____ Исходный текст

В 1835 г. в жизни Ивана Матвеевича происходит важное событие: он уезжает в Петербург и поступает учиться в Императорскую Академию Художеств в качестве вольноприходящего ученика. Согласно Уставу Академии, для вольноприходящих (или посторонних) обучение длилось шесть лет. Документы, подтверждающие учебу Малышева в Академии, найдены пока только за три года – 1835, 1836 и 1837. По логике, Малышев должен был находиться в Петербурге еще три года, до 1840, но сведений таких пока нет. Возможно, что по какой-то причине Малышев прервал учебу и вернулся в лавру, хотя в монастырских документах за эти годы мы также не находим его имени среди исполнителей иконописных работ. В любом случае, сколько бы лет не проучился Малышев в Академии, такой шаг в его жизни вызывает большое уважение. Невольно возникает вопрос: что же подвигло человека в зрелом возрасте, обремененного семейными обязанностями (а ко времени отъезда в Петербург у 33-летнего Ивана Матвеевича было уже как минимум трое детей) поехать учиться в Академию? Кто его поддержал, помог семье? Думается, что в этой ситуации не могло обойтись без деятельного, проницательного наместника лавры арх. Антония. Вынашивая идею возрождения иконописной школы, о. Антоний был заинтересован в том, чтобы одаренный и трудолюбивый мастер получил хорошее образование в столичной Академии и по возвращении возглавил монастырскую школу и мастерскую. Если это так и было, то о. Антоний оказался прав. Те навыки в рисовании, что Малышев получил в Петербурге, безусловно, помогли ему стать одним из значимых иконописцев своего времени и поднять обучение в лаврской иконописной школе на новый уровень, воспитать многих учеников и последователей.
2. И.М. Малышев. Голова Богоматери. Рисунок для композиции Распятие с предстоящими. Из архива Тиайн-Лазаревых.
3. И.М. Малышев. Голова Иоанна Богослова. Рисунок для композиции Распятие с предстоящими. Из семейного архива Тиайн-Лазаревых.
4. И.М. Малышев. Спаситель. Рисунок к композиции «Тайная вечеря». Из архива Тиайн-Лазаревых.
Вновь имя Ивана Матвеевича Малышева появляется в монастырских документах в 1841 г. В это время он состоит учителем рисования «предуготовительного» класса в лаврском народном училище. В 1843 году о. Антоний поручает Малышеву отобрать наиболее способных мальчиков и «учить их рисовать» с тем, чтобы возобновить в лавре иконописную школу. Официально такая школа будет открыта в 1846 г. Малышев ее возглавит и станет основным наставником.

________
____ Набор данных

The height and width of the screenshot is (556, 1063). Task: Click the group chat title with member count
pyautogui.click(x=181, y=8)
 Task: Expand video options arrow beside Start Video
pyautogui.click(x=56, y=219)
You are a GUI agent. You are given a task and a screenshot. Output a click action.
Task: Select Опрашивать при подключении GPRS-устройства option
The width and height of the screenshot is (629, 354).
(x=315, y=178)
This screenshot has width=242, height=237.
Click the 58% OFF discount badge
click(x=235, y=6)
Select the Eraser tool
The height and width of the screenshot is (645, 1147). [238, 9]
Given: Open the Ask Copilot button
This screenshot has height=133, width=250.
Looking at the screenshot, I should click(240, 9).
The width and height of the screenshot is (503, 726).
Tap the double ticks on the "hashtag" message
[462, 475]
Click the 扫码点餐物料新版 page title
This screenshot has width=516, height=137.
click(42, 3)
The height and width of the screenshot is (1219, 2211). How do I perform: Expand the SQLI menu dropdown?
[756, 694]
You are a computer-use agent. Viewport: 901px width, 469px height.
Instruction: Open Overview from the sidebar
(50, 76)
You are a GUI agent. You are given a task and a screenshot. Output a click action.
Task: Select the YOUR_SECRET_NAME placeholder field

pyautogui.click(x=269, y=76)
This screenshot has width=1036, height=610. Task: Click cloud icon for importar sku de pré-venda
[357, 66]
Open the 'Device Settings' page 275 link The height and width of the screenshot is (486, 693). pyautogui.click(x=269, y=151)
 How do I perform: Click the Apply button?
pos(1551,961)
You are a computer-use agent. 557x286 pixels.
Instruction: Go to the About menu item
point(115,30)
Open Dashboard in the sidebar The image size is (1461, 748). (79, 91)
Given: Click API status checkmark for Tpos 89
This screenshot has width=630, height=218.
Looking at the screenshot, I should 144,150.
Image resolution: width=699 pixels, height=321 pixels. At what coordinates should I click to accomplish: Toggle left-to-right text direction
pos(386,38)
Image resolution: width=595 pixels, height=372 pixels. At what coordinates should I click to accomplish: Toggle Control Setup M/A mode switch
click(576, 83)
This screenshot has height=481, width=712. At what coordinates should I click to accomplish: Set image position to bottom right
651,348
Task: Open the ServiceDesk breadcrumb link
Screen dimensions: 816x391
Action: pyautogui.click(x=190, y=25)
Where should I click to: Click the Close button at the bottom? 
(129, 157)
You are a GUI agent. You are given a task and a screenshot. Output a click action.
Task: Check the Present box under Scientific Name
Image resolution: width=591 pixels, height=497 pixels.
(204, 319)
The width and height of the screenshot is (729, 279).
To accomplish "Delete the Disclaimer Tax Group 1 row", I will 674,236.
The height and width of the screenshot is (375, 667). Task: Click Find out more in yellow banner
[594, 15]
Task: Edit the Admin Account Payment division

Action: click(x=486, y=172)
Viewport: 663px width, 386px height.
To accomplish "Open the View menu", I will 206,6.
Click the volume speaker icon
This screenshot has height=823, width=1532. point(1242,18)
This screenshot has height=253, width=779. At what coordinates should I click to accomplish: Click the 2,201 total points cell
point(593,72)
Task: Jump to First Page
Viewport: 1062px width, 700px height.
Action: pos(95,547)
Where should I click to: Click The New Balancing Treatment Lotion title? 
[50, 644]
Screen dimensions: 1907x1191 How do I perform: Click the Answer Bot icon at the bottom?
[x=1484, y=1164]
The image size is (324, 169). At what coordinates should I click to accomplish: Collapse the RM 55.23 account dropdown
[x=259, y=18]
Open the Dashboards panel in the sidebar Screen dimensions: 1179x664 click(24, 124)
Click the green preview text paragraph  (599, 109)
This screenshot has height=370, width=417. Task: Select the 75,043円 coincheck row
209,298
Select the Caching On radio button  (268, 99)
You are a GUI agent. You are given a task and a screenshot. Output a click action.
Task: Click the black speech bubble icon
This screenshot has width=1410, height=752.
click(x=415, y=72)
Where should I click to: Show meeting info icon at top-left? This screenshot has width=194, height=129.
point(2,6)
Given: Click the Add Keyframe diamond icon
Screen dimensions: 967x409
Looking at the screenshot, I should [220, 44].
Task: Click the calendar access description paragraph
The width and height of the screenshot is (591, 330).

________

- **Задания**:
A) Сколько лет, согласно исходному тексту, длилось обучение вольноприходящих учеников по Уставу Академии?
B) Объясните по исходному тексту, зачем в 1843 году о. Антоний поручил Малышеву отобрать наиболее способных мальчиков и учить их рисовать.
Строки набора данных здесь ни при чем.

- **Решения задач**:
A) Шесть лет.

B) О. Антоний дал это поручение, чтобы возобновить в лавре иконописную школу.